Kandern plant Schulausbau für neue Betreuungsgesetze – doch ohne Ganztagsschule
Anna SchmittKandern plant Schulausbau für neue Betreuungsgesetze – doch ohne Ganztagsschule
Kandern treibt die Pläne für den Ausbau seiner Grundschule voran, um auf die kommenden Betreuungsgesetze zu reagieren. Das Projekt sieht eine neue Mensa vor, doch eine Ganztagsschule wird es aufgrund von Platzmangel nicht geben. Die Stadt hat bereits 1,566 Millionen Euro an Landesfördermitteln für die Maßnahmen gesichert.
Der Ausbau erfolgt im Zuge der schrittweisen Einführung eines gesetzlichen Anspruchs auf ganztägige Kinderbetreuung ab dem Schuljahr 2026/2027. Allerdings wird die Schule nicht als Ganztagseinrichtung betrieben, da es an einer ausreichend großen Aktivitätsfläche fehlt.
Die Stadt hat zudem einen Antrag auf einen zusätzlichen Zuschuss in Höhe von 500.000 Euro aus dem Ausgleichsfonds gestellt; eine Entscheidung wird für diesen Sommer erwartet. Um das Projekt voranzutreiben, wird Kandern eine europaweite Ausschreibung für vier spezialisierte Planungsbüros starten.
Am 27. April 2026 wird der Stadtrat über das Vergabeverfahren beraten. Ein Entwurf der Planung sowie eine Kostenschätzung sollen dann Anfang 2027 den Stadträten vorgelegt werden. Bei reibungslosem Ablauf sind die Bauarbeiten von Ende 2027 bis Anfang 2029 vorgesehen.

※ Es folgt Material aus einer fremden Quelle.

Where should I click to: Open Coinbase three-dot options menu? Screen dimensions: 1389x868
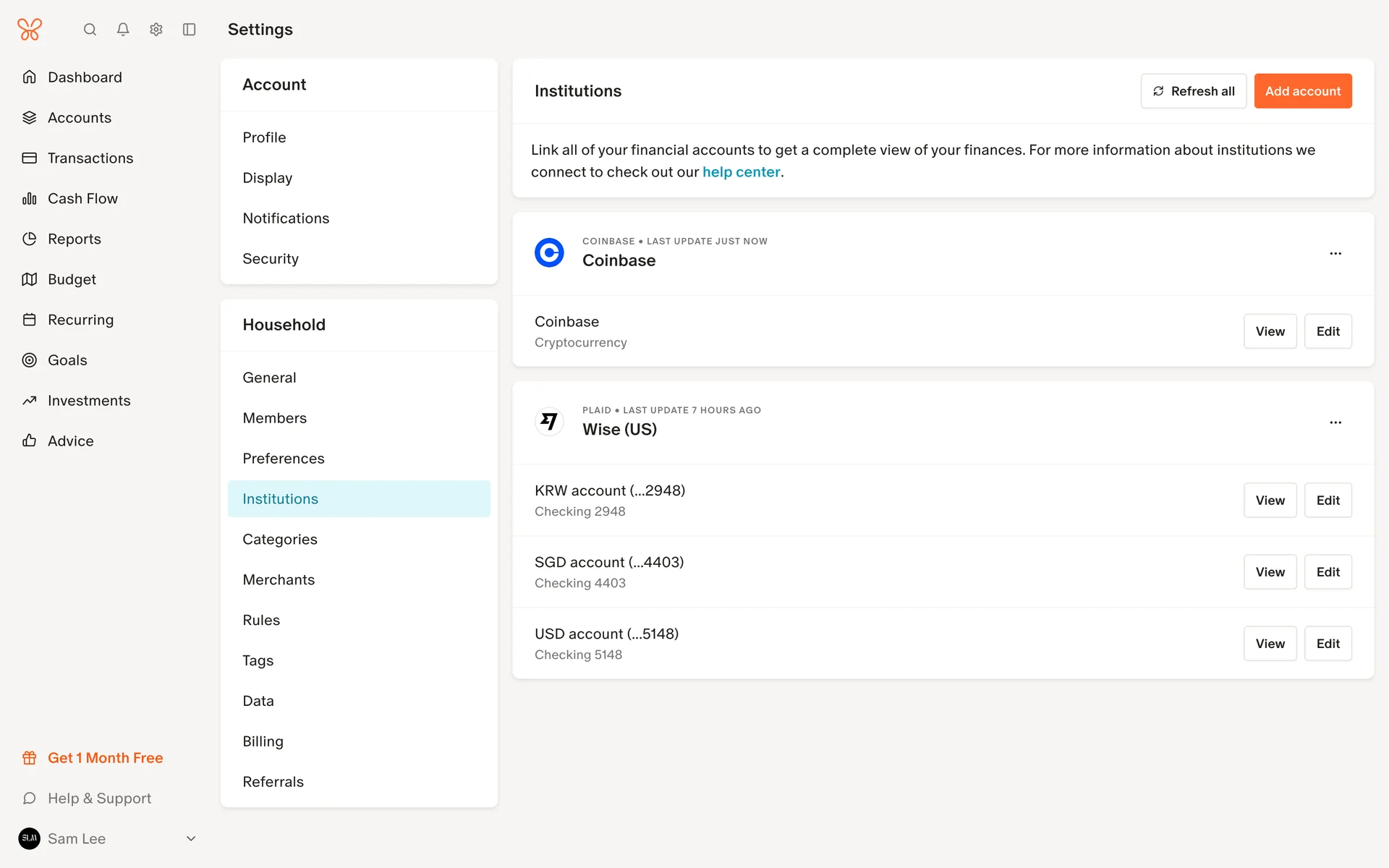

Ziel des Projekts ist es, die neuen Betreuungsanforderungen zu erfüllen, trotz der räumlichen Einschränkungen auf dem Gelände. Mit den bereits bewilligten Landesmitteln wartet die Stadt nun auf den Bescheid über den Zuschussantrag. Die nächsten Schritte umfassen die Auswahl der Planer, die Finalisierung der Entwürfe und den Baubeginn.